*Your objective*. Reproduce the stretch of rows from the very first line through the line containing "will (x=155, y=438).", with both ends included.

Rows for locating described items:
_____
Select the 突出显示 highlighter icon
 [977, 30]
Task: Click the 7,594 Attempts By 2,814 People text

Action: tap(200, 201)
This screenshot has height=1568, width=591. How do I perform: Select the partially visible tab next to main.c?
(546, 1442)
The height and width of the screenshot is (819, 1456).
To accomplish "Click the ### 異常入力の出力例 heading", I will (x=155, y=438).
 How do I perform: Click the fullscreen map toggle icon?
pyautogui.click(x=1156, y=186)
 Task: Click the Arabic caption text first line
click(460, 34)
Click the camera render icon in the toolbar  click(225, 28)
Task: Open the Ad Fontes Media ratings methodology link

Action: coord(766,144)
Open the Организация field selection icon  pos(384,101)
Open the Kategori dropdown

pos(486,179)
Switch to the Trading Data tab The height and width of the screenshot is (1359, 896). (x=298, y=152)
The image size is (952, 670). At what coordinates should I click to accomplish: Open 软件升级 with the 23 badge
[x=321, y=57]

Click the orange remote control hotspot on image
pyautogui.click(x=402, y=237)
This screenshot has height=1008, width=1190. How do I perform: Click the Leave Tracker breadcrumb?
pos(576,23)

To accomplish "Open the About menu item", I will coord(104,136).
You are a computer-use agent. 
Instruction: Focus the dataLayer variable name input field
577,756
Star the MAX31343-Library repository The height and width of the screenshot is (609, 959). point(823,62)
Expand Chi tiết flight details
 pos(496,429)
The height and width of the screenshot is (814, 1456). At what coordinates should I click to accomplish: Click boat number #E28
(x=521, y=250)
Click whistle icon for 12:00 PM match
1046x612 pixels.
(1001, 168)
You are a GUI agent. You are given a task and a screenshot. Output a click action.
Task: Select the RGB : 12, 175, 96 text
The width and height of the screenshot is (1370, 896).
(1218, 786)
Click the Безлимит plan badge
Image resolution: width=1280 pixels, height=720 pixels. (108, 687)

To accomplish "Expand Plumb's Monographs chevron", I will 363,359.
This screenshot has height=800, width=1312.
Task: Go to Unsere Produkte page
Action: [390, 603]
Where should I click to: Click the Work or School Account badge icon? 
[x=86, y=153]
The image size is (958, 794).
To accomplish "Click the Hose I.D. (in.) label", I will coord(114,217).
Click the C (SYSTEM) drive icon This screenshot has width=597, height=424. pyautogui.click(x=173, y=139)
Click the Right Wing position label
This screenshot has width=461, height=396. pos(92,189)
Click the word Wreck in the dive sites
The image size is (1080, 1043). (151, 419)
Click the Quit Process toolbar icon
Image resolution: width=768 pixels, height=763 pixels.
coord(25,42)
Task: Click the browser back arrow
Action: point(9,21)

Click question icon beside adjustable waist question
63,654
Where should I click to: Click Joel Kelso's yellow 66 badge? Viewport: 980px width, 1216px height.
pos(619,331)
_____
*Written reply*.
Select the 突出显示 highlighter icon
 [977, 30]
Task: Click the 7,594 Attempts By 2,814 People text

Action: tap(200, 201)
This screenshot has height=1568, width=591. How do I perform: Select the partially visible tab next to main.c?
(546, 1442)
The height and width of the screenshot is (819, 1456).
To accomplish "Click the ### 異常入力の出力例 heading", I will (x=155, y=438).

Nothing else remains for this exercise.